» HOW TO COMPLETE THIS TASK:
Every entry must be reproduced word for word.

» Stored data entries:
┄┄┄┄┄┄┄┄┄┄┄┄┄┄┄┄┄┄┄┄

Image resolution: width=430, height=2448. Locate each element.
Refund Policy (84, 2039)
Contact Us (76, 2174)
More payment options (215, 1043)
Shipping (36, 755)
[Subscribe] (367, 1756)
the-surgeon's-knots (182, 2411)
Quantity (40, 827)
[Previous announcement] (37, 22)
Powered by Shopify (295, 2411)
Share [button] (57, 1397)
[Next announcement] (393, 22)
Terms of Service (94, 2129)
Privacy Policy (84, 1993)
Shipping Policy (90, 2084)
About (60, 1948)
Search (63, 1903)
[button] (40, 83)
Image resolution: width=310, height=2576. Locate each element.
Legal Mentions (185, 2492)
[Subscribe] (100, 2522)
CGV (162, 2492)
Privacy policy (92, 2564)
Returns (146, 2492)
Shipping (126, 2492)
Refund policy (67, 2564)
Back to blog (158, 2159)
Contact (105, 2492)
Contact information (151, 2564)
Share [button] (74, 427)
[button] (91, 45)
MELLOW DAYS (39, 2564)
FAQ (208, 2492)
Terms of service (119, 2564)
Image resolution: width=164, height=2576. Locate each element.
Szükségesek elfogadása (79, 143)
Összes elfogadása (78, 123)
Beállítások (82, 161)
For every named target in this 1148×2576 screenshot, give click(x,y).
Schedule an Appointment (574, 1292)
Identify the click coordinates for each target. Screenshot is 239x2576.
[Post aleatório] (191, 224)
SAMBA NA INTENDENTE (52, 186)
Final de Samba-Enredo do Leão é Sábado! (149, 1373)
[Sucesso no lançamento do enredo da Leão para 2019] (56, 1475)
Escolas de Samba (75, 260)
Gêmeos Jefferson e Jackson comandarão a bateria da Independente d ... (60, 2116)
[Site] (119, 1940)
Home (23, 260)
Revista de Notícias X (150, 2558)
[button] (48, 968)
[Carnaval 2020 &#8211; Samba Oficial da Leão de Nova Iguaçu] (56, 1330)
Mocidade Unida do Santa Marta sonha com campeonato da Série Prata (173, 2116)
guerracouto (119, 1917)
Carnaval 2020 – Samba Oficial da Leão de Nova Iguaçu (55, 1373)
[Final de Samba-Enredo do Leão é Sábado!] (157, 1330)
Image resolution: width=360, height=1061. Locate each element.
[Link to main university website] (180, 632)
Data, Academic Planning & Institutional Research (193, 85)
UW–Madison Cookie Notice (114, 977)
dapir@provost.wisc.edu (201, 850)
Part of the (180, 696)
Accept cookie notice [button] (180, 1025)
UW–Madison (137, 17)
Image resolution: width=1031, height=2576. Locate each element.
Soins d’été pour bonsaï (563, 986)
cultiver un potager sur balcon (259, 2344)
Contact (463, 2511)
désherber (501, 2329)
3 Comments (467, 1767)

┄┄┄┄┄┄┄┄┄┄┄┄┄┄┄┄┄┄┄┄

» OUTPUT FOR THIS TASK:
Image resolution: width=430, height=2448. Locate each element.
Refund Policy (84, 2039)
Contact Us (76, 2174)
More payment options (215, 1043)
Shipping (36, 755)
[Subscribe] (367, 1756)
the-surgeon's-knots (182, 2411)
Quantity (40, 827)
[Previous announcement] (37, 22)
Powered by Shopify (295, 2411)
Share [button] (57, 1397)
[Next announcement] (393, 22)
Terms of Service (94, 2129)
Privacy Policy (84, 1993)
Shipping Policy (90, 2084)
About (60, 1948)
Search (63, 1903)
[button] (40, 83)
Image resolution: width=310, height=2576. Locate each element.
Legal Mentions (185, 2492)
[Subscribe] (100, 2522)
CGV (162, 2492)
Privacy policy (92, 2564)
Returns (146, 2492)
Shipping (126, 2492)
Refund policy (67, 2564)
Back to blog (158, 2159)
Contact (105, 2492)
Contact information (151, 2564)
Share [button] (74, 427)
[button] (91, 45)
MELLOW DAYS (39, 2564)
FAQ (208, 2492)
Terms of service (119, 2564)
Image resolution: width=164, height=2576. Locate each element.
Szükségesek elfogadása (79, 143)
Összes elfogadása (78, 123)
Beállítások (82, 161)
For every named target in this 1148×2576 screenshot, give click(x,y).
Schedule an Appointment (574, 1292)
Identify the click coordinates for each target. Screenshot is 239x2576.
[Post aleatório] (191, 224)
SAMBA NA INTENDENTE (52, 186)
Final de Samba-Enredo do Leão é Sábado! (149, 1373)
[Sucesso no lançamento do enredo da Leão para 2019] (56, 1475)
Escolas de Samba (75, 260)
Gêmeos Jefferson e Jackson comandarão a bateria da Independente d ... (60, 2116)
[Site] (119, 1940)
Home (23, 260)
Revista de Notícias X (150, 2558)
[button] (48, 968)
[Carnaval 2020 &#8211; Samba Oficial da Leão de Nova Iguaçu] (56, 1330)
Mocidade Unida do Santa Marta sonha com campeonato da Série Prata (173, 2116)
guerracouto (119, 1917)
Carnaval 2020 – Samba Oficial da Leão de Nova Iguaçu (55, 1373)
[Final de Samba-Enredo do Leão é Sábado!] (157, 1330)
Image resolution: width=360, height=1061. Locate each element.
[Link to main university website] (180, 632)
Data, Academic Planning & Institutional Research (193, 85)
UW–Madison Cookie Notice (114, 977)
dapir@provost.wisc.edu (201, 850)
Part of the (180, 696)
Accept cookie notice [button] (180, 1025)
UW–Madison (137, 17)
Image resolution: width=1031, height=2576. Locate each element.
Soins d’été pour bonsaï (563, 986)
cultiver un potager sur balcon (259, 2344)
Contact (463, 2511)
désherber (501, 2329)
3 Comments (467, 1767)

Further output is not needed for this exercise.